Health of master is monitored using an external system and when there is a failure, a new master is brought up which inturn uses the operating log to build the metadata in-memory datastructue. In order to reduce the recovery time, regular checkpoints are taken when a master is alive which copies the in-memory data on a regular interval which can be mapped directly into the memory of a new master when it is brought up. Once the I’m-memory data is recreated, the new master will need to walk through the mutations which happened after the checkpoint that is logged in the operating log. When checkpoints are made the file chunks to chunkserver mapping is not saved. Instead the new master requests each chunkserver to send the chunks they store which is always kept current.
The health of chunkserver is known by the master through regular heartbeat messages send by the chunkservers and also GFS client informing the master if one of the chunkservers provided by master is not reachable. When a chunkserver is identified as unhealthy, the master identifies other chunkservers to which chunks need to be replicated and initiates the replication. The heartbeat message also includes chunks stored in a chunkserver and if the master identifies that a chunk is no more required like chunks created but not part of a successful write, it will initiate the garbage collection process to reduce the space use. The same process is used when files are deleted. In order to be able to recover a file deleted by mistake, GFS renames the deleted file and hence the chunks are kept in the system for a period of time during which the file can be recovered by renaming the file. After the time period, master deletes the metadata of the file and when a chunkserver informs about the chunk that belonged to the deleted file, the master sees that as garbage and informs the chunkserver to remove the chunk.

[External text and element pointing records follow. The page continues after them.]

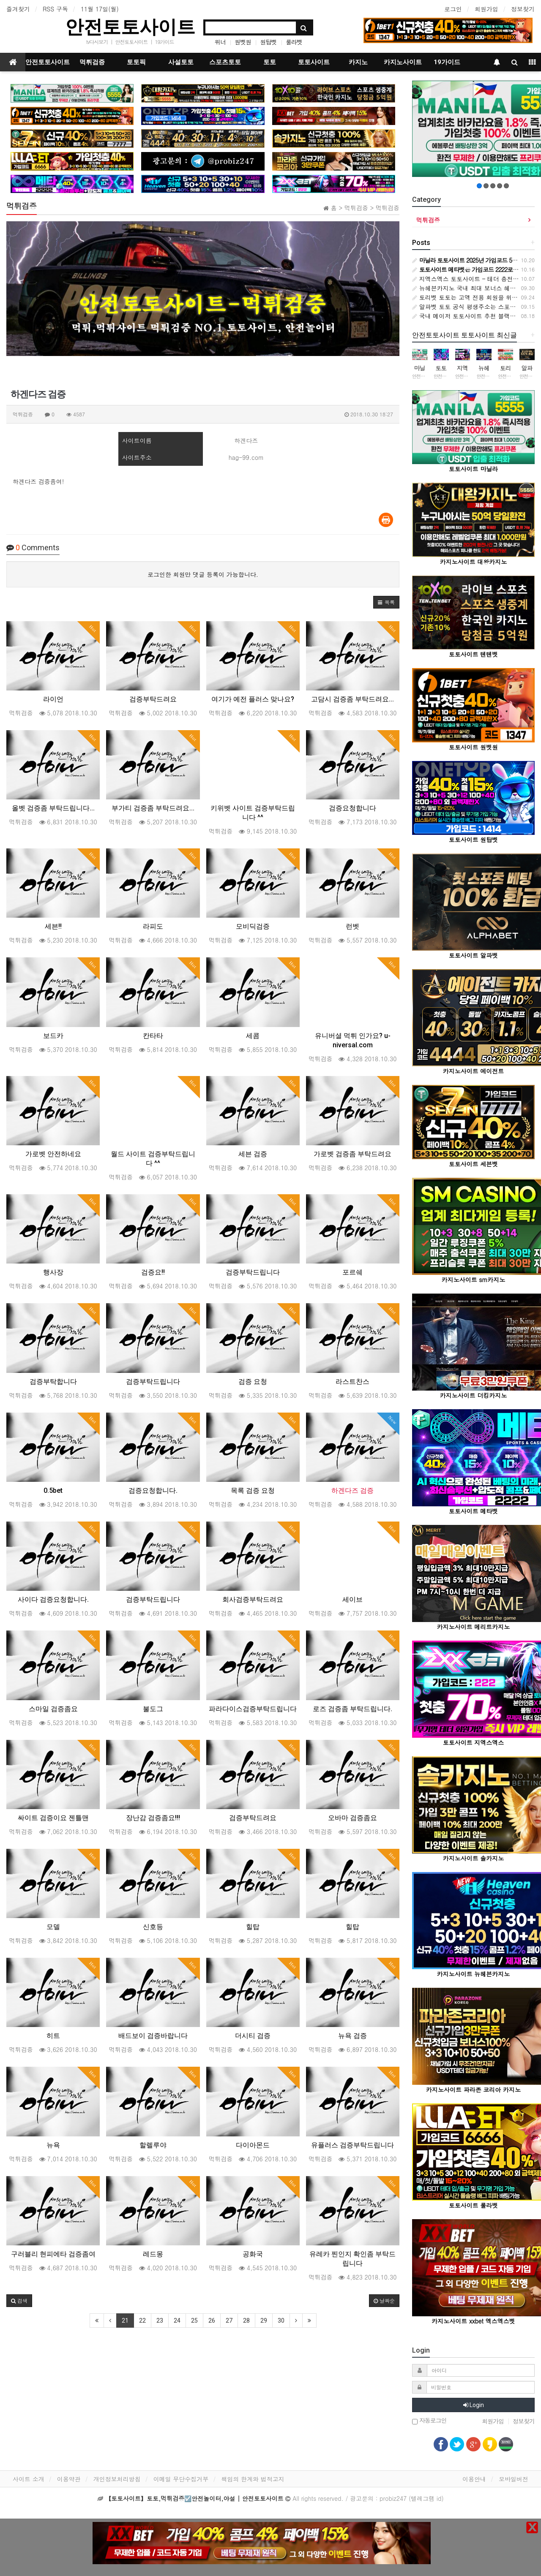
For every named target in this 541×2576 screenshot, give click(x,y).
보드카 (53, 1036)
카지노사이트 (403, 62)
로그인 (453, 9)
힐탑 (253, 1927)
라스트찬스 (352, 1382)
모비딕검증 (253, 926)
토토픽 (136, 62)
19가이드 (164, 41)
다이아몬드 (253, 2145)
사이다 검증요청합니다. (53, 1599)
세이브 (352, 1599)
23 (159, 2320)
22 (142, 2320)
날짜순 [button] (384, 2300)
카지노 (358, 62)
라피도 (153, 926)
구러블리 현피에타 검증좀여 (53, 2254)
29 (263, 2320)
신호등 (153, 1927)
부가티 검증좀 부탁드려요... (153, 808)
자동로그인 (429, 2420)
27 (229, 2320)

Stale chunks are also identified when a chunkserver comes back online after a failure and sends heatbeat message to master and is subsequently removed.

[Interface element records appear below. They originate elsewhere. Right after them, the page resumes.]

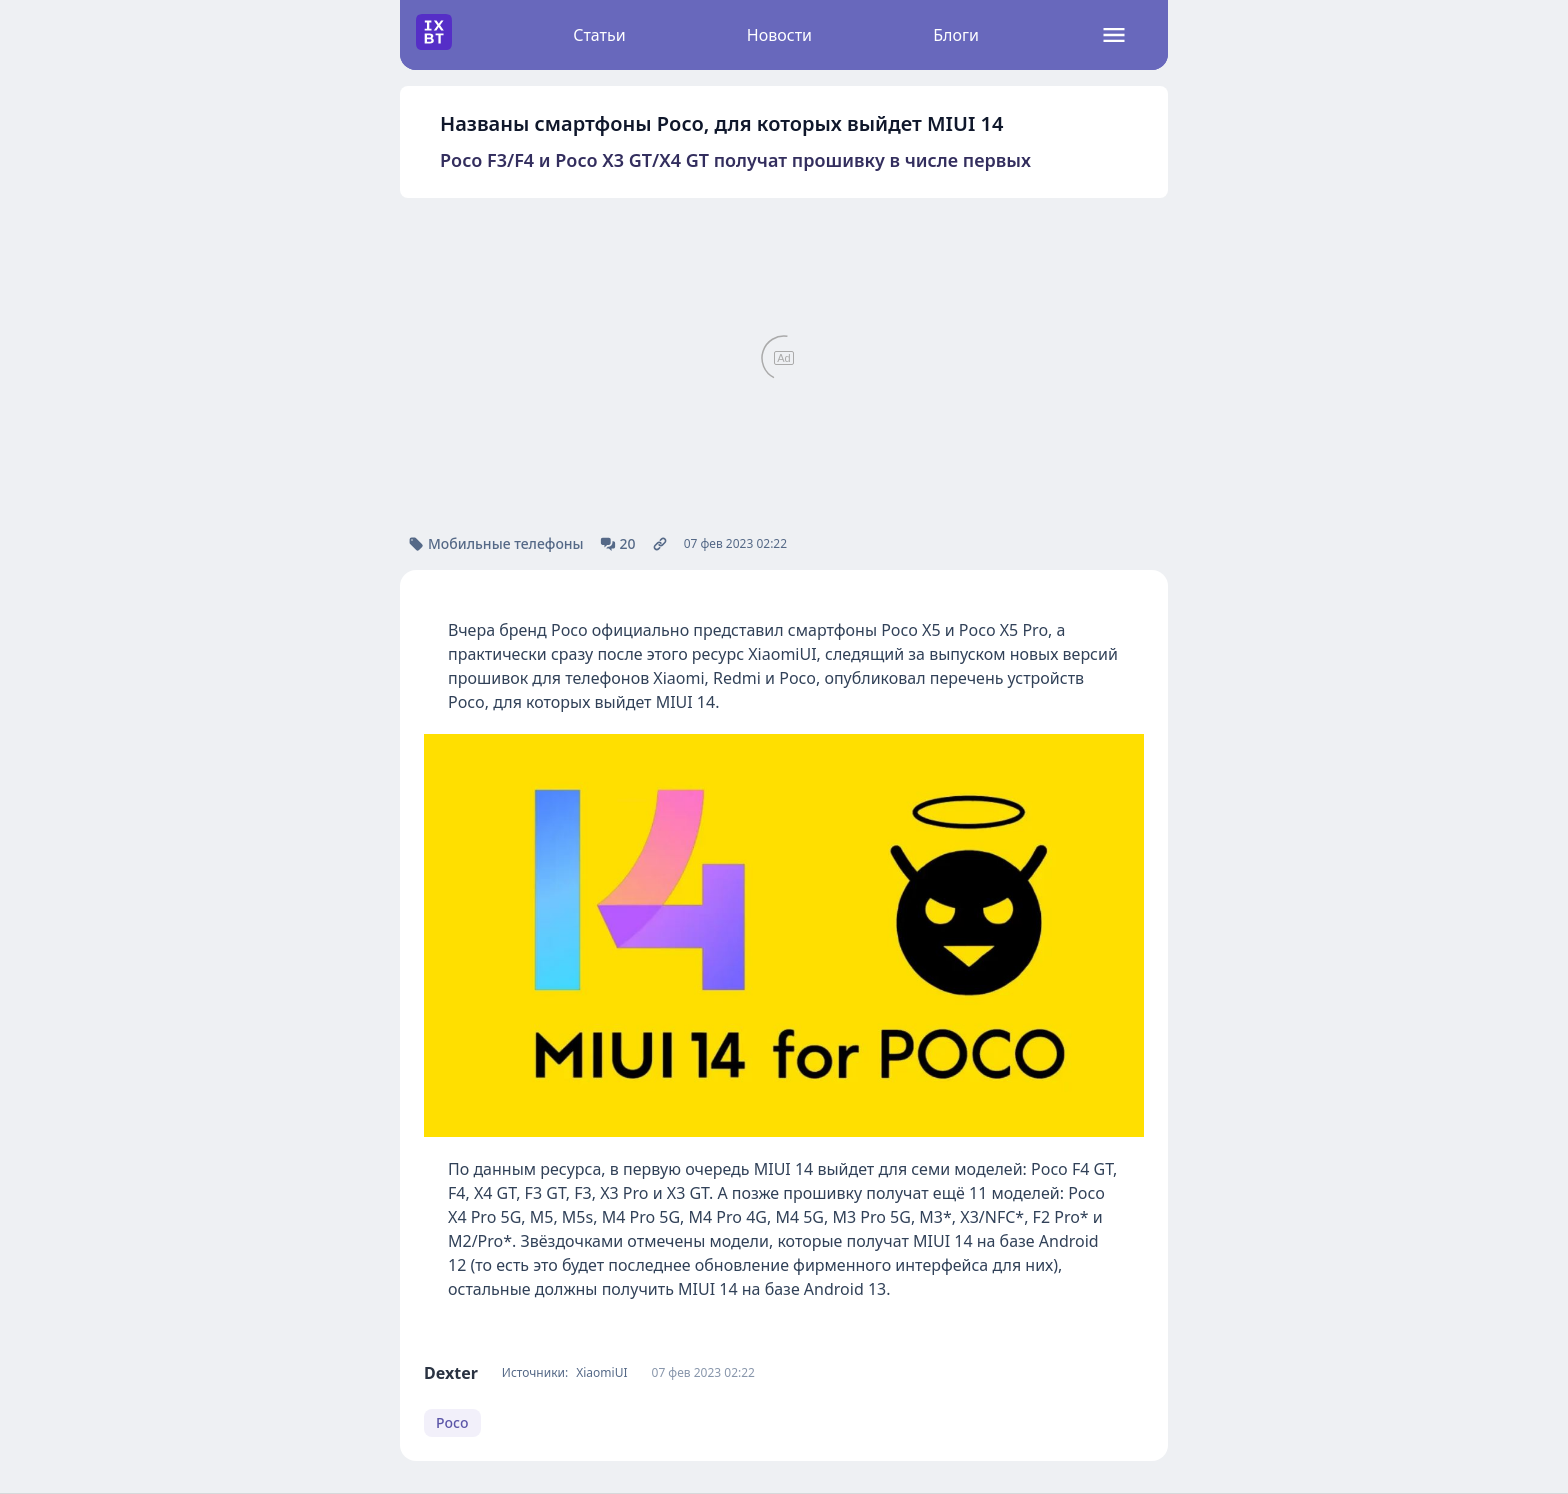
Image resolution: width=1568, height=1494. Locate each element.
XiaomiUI (601, 1373)
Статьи (599, 35)
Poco (452, 1422)
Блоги (956, 35)
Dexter (451, 1373)
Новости (779, 35)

Snapshot of a file or directory can be made quickly by GFS master making a copy of the metadata to create the snapshot file or directory which inturn points to the source chunks. Further mutations to the source, will create new chunks on the same chunkserver where original chunks were stored and data gets copied before mutation takes place i.e. copy on write. Given the visibility master has about the state of chunkserver like the amount of chunks it stores, its capacity, its load etc, the master can determine where new chunks should be stored so that the load is balanced. Also in the background it can initiate moving of replicas for rebalancing and recoverability.
Inorder to maintain data integrity and detect data corruption, chunks are broken into 64 KB blocks and checksum of each block is calculated and stored persistently separate from the data. This can be used by the client during reads and also in the background by chunkserver on unread chunks to check the data integrity.